Now the Bene Gesserit are in the situation of having created a prescient superhuman that doesn’t trust them & certainly ins’t controlled by them - they’ve been sidelined by their own creation. For the short reign of Paul Muad’Dib Atreides as the Padishah Emperor, followed by the 3,500 years of the God Emperor’s reign, the Bene Gesserit are left searching for a purpose. They never find one, far as I can tell - what to do after failing so spectacularly? They are an order without a cause - except to never let a kwisatz haderach exist again.

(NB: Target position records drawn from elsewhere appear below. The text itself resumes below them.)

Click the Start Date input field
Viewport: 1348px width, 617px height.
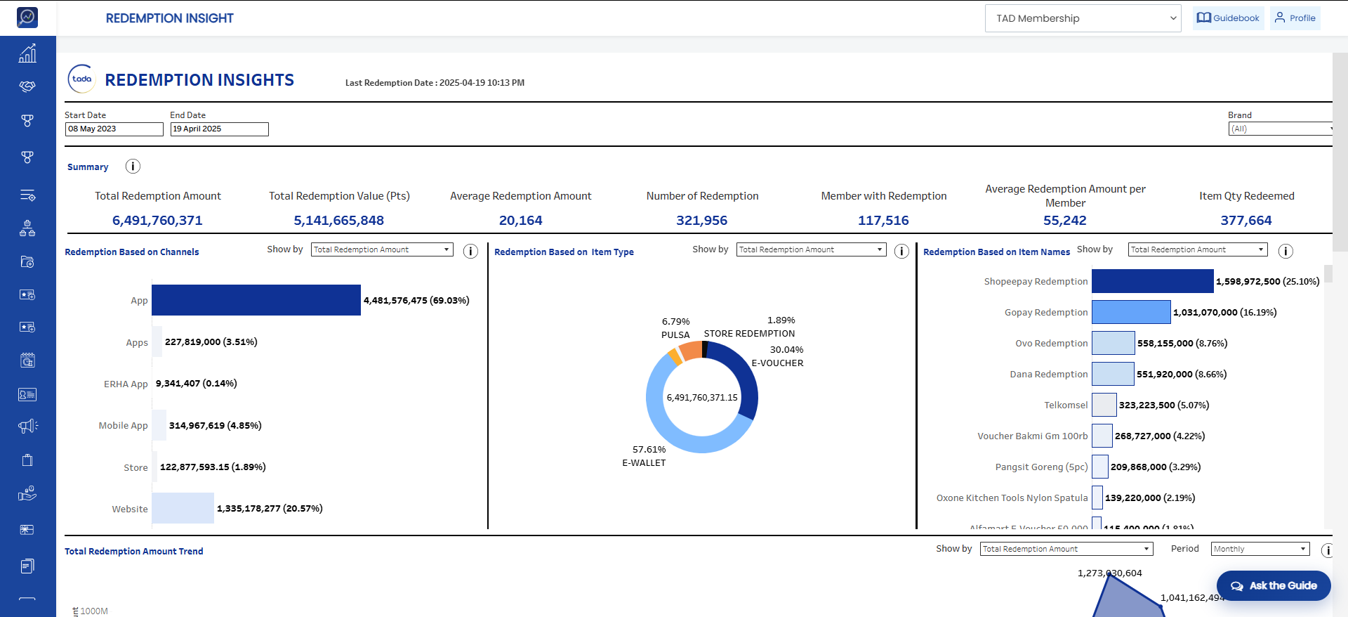click(114, 129)
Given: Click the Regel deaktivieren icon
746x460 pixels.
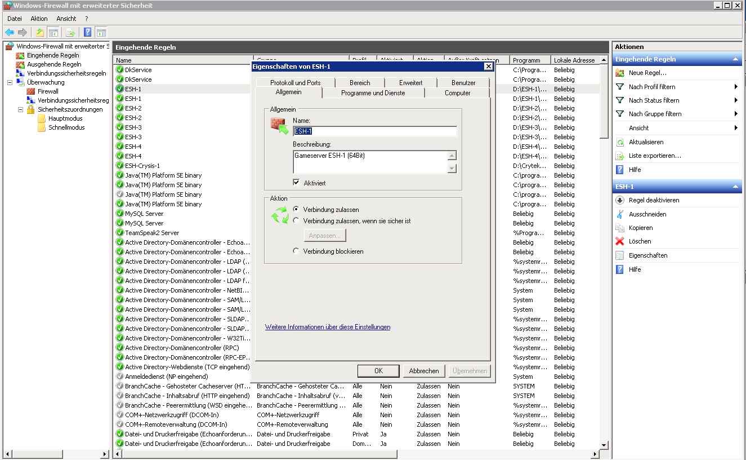Looking at the screenshot, I should point(620,200).
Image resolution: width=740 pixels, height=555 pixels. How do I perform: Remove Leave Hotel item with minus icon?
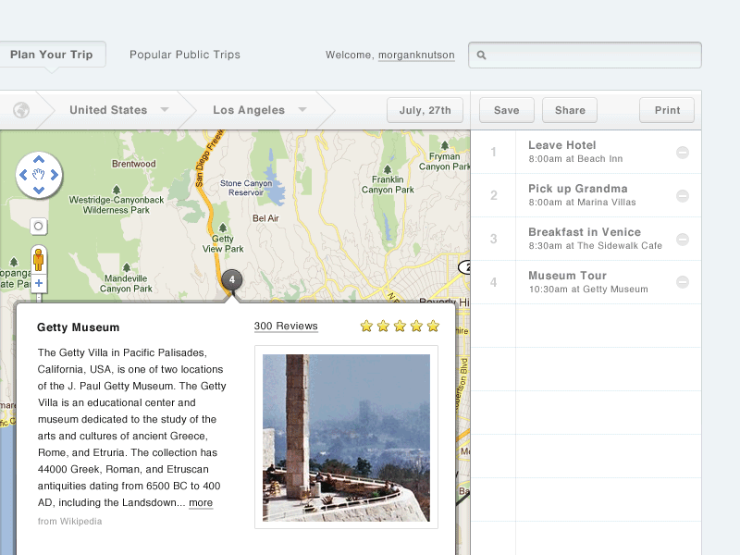point(683,153)
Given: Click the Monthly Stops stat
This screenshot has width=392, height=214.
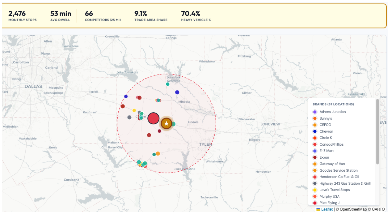Looking at the screenshot, I should 23,16.
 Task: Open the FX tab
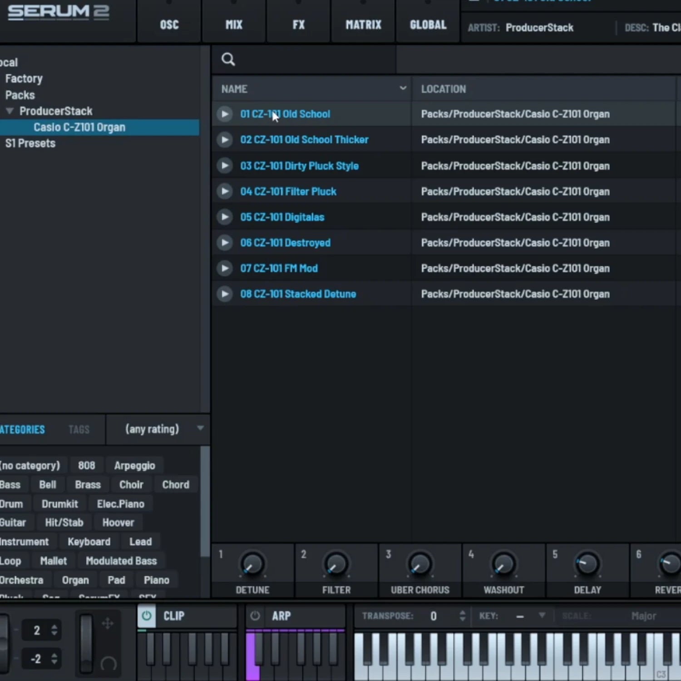298,25
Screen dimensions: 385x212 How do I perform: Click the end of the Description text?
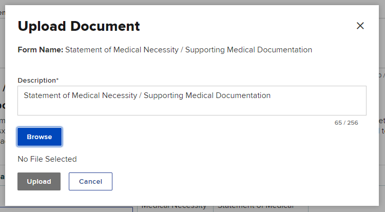tap(271, 95)
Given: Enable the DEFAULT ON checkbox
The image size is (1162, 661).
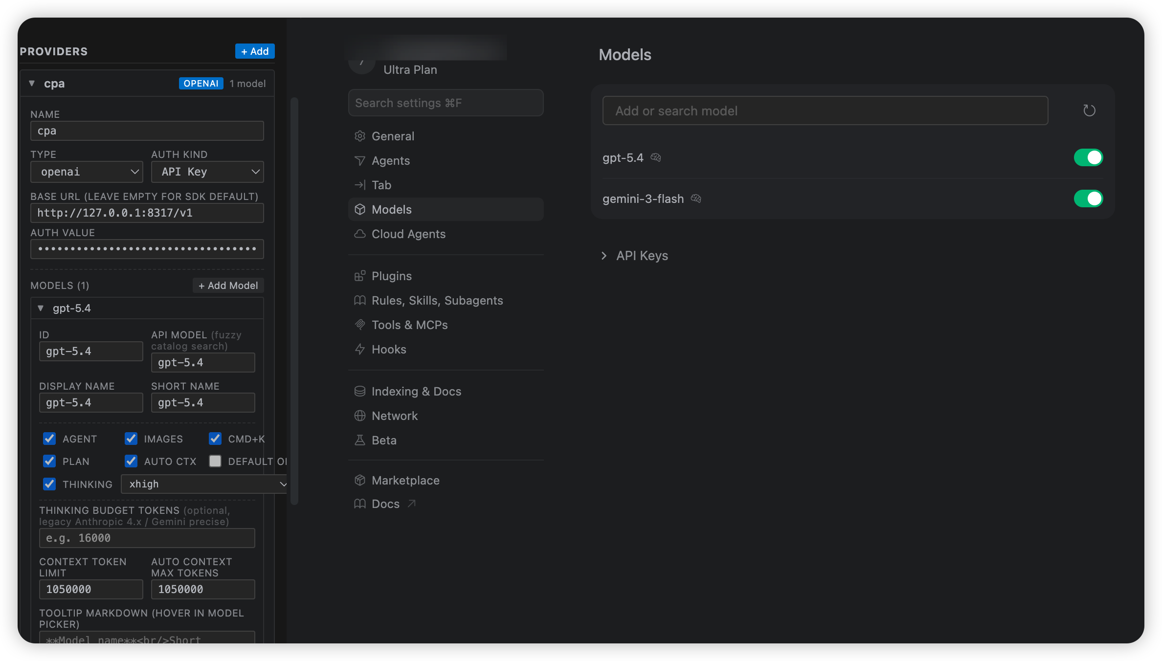Looking at the screenshot, I should pos(215,461).
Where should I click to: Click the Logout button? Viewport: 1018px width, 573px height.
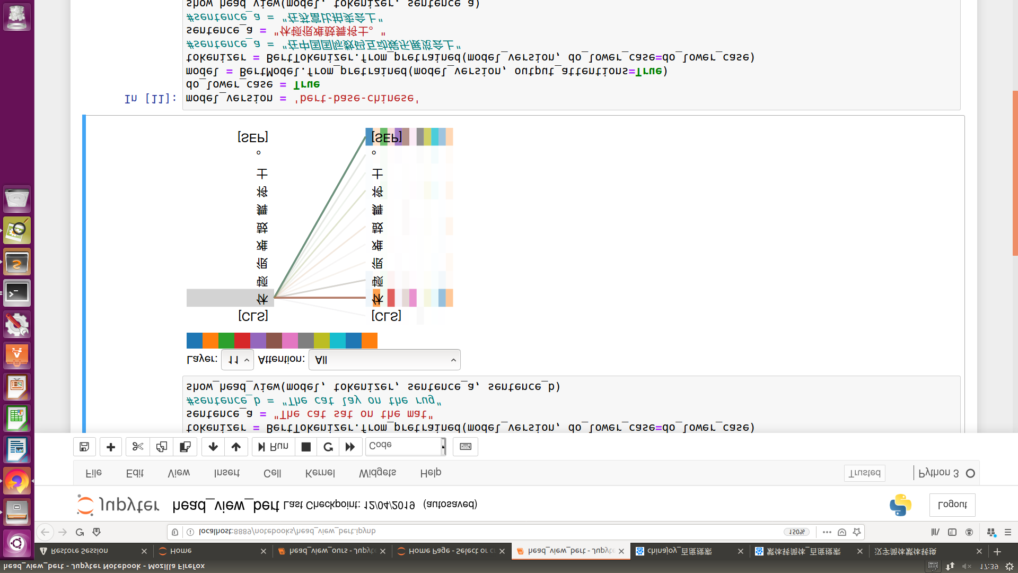[x=952, y=505]
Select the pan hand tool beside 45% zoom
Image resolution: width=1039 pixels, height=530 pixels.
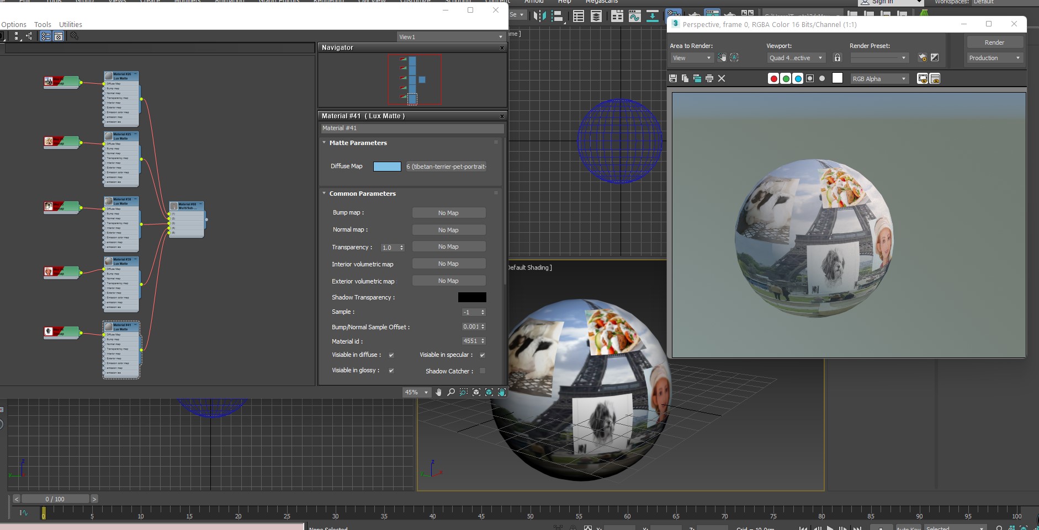(438, 392)
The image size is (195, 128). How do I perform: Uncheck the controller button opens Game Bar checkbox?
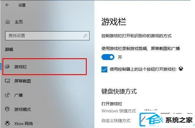(104, 69)
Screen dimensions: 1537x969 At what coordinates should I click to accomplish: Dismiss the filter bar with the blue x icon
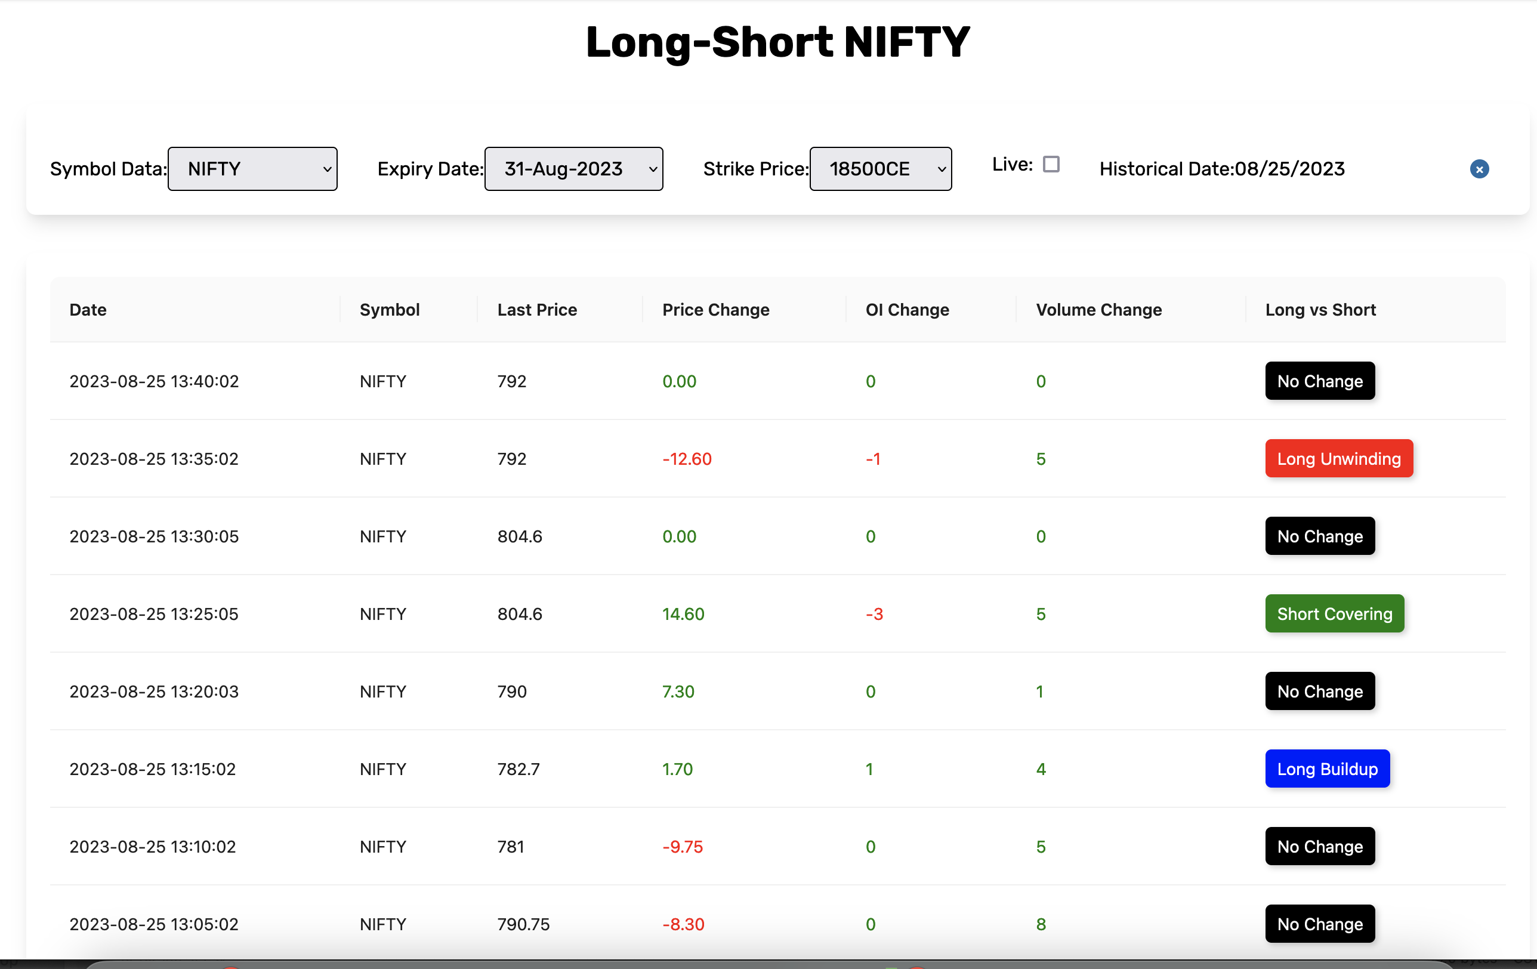point(1480,169)
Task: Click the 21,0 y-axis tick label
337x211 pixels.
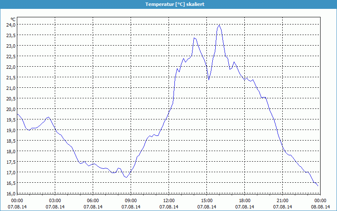Action: pos(11,88)
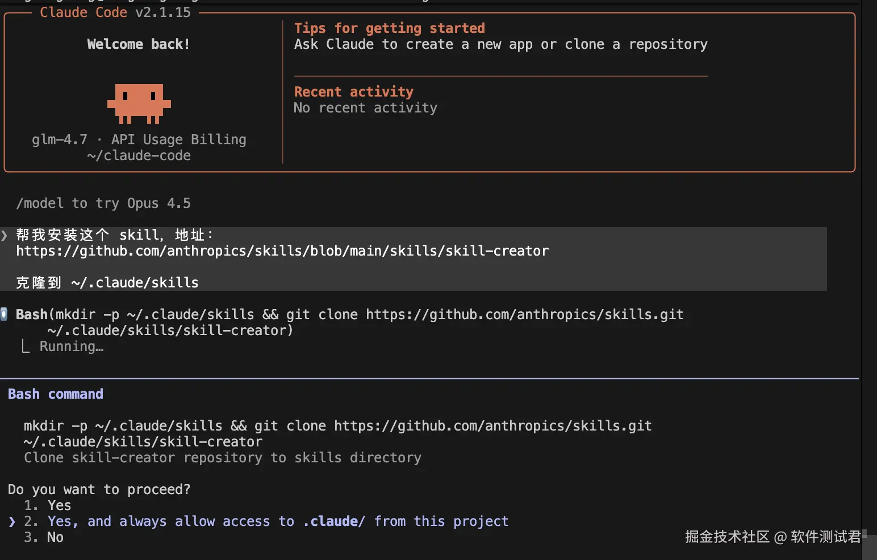Click the ~/claude-code working directory path
877x560 pixels.
click(139, 156)
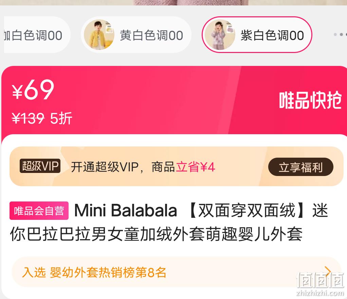Screen dimensions: 347x299
Task: Click the ¥69 sale price
Action: (33, 90)
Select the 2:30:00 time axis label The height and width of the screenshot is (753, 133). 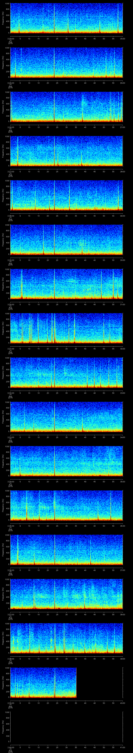(x=10, y=304)

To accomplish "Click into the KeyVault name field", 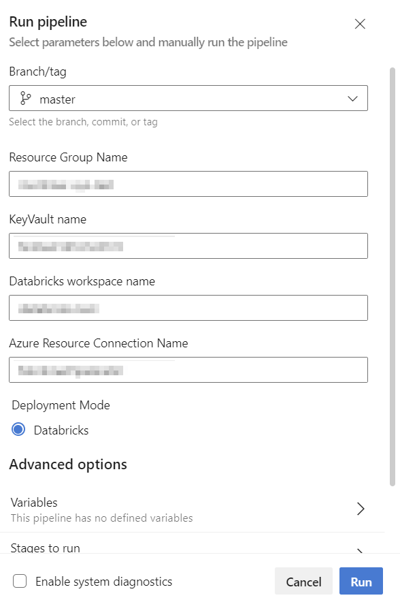I will point(188,246).
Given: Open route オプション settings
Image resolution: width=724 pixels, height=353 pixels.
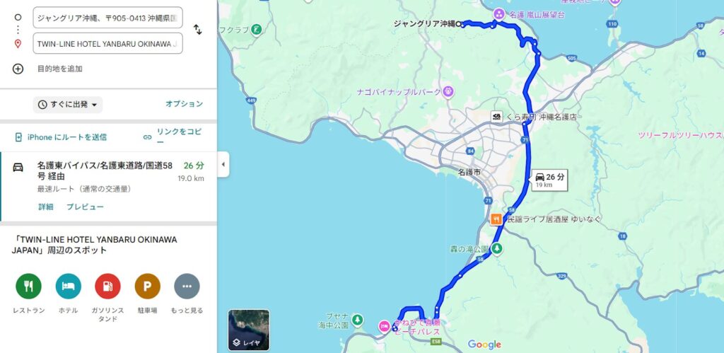Looking at the screenshot, I should (185, 104).
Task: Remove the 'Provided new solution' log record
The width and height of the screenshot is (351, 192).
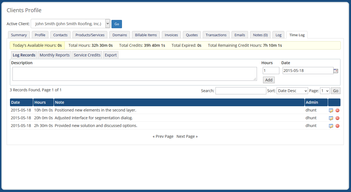Action: coord(337,126)
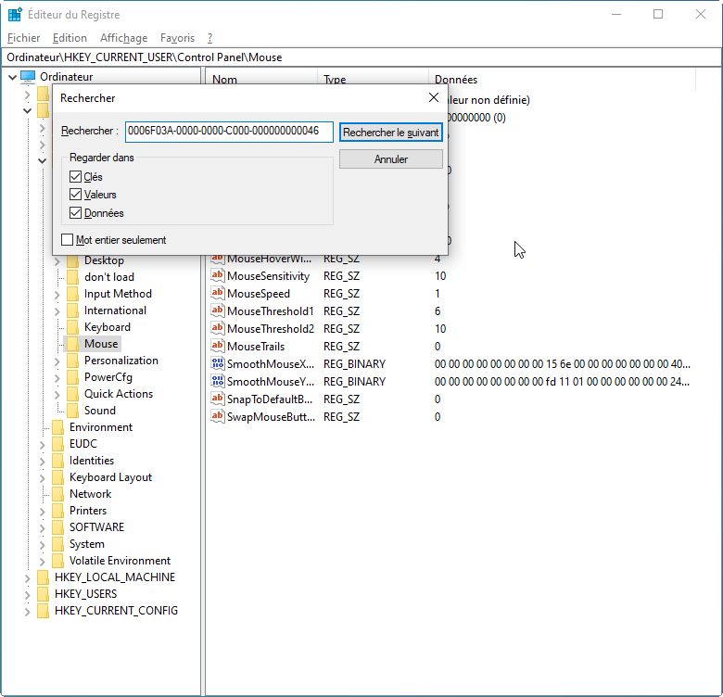
Task: Click the SmoothMouseXCurve binary value icon
Action: point(219,364)
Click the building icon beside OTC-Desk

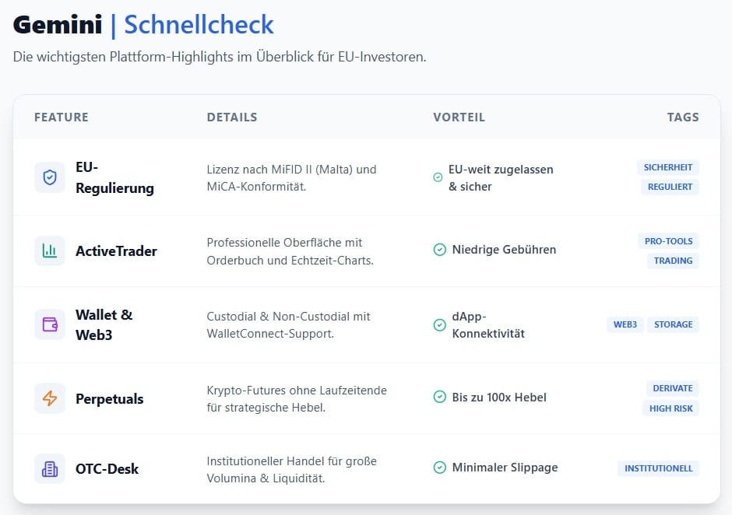click(49, 468)
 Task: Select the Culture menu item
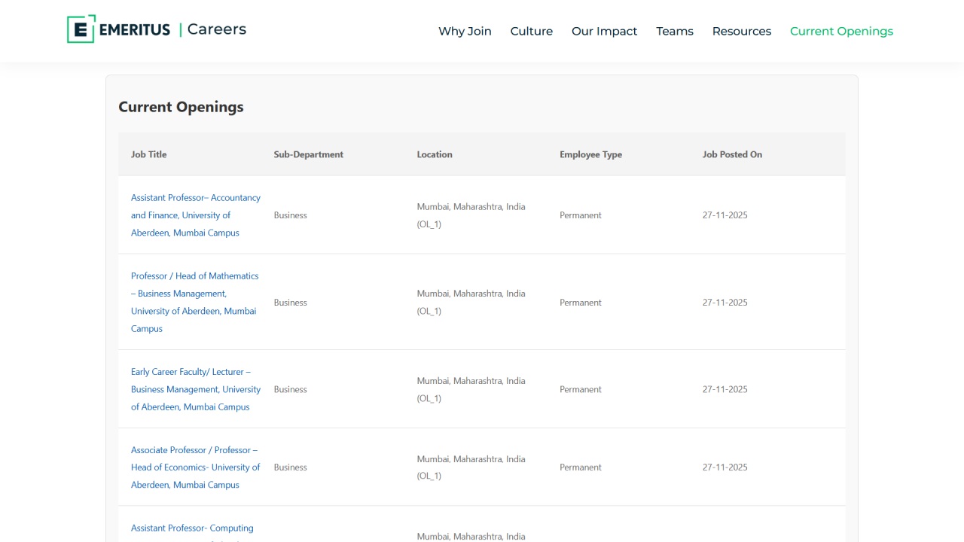click(x=531, y=31)
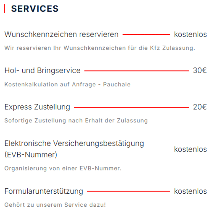This screenshot has width=212, height=208.
Task: Click the SERVICES heading
Action: pyautogui.click(x=35, y=9)
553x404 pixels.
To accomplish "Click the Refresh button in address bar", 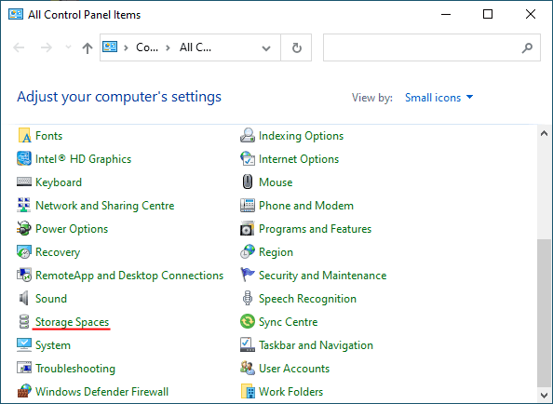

Enter Miles Teg, a Bashar with Atreides ancestry. Now, there is where we move less from one person’s recollection of a long-winding story into my own opinion: Miles Teg is the Bene Gesserit’s greatest servant, and almost becomes a kwisatz haderach in his last moments. In my view, the best chapters in “Heretics of Dune” are where we follow Miles Teg’s transformation into something more than the greatest general to ever live. He like Paul is subjected to an astounding amount of pain, which has a pattern of awakening the Atreides into this incipient KH state (Herbert clearly believes enlightenment only comes after enduring hardship - his fictional take is a severe case, but I think he’s onto something). Miles Teg’s mother was a Bene Gesserit, and it’s clear from his memories that he loved him more than she was supposed to; she shared secrets of how her Sisterhood worked, and consequentially he becomes the Sisterhood’s finest servant for the three centuries of his natural life. Seems like a strong argument for the quite understandable case of “If you support a child emotionally and show them love, they will become better than they would otherwise”.
I can only speak for myself, but it feels like the Bene Gesserit shoot themselves in the foot time after time. They pursue this eugenics experiment for thousands of years, succeed in creating this prescient superhuman but can’t quite control him (as if you could control a man who had ancestor memories and prescience, but I digress), search for meaning for the next 3,500 years only to end up concluding that your new purpose is to reverse your old purpose, create an excellent servant (whose only so excellent because his mother tells him things she shouldn’t) who then almost becomes another of these prescient superhumans, to end up being hunted to death by an off-shoot of your own order who left for another part of the universe only to come back specifically to kill you.
To conclude: the Bene Gesserit are a very important part of the Dune universe which can’t help but screw things up. Yes they’ve had other successes, but as far as I can tell every time there’s a threat to the BG, it’s because they created it. Maybe they are human after all.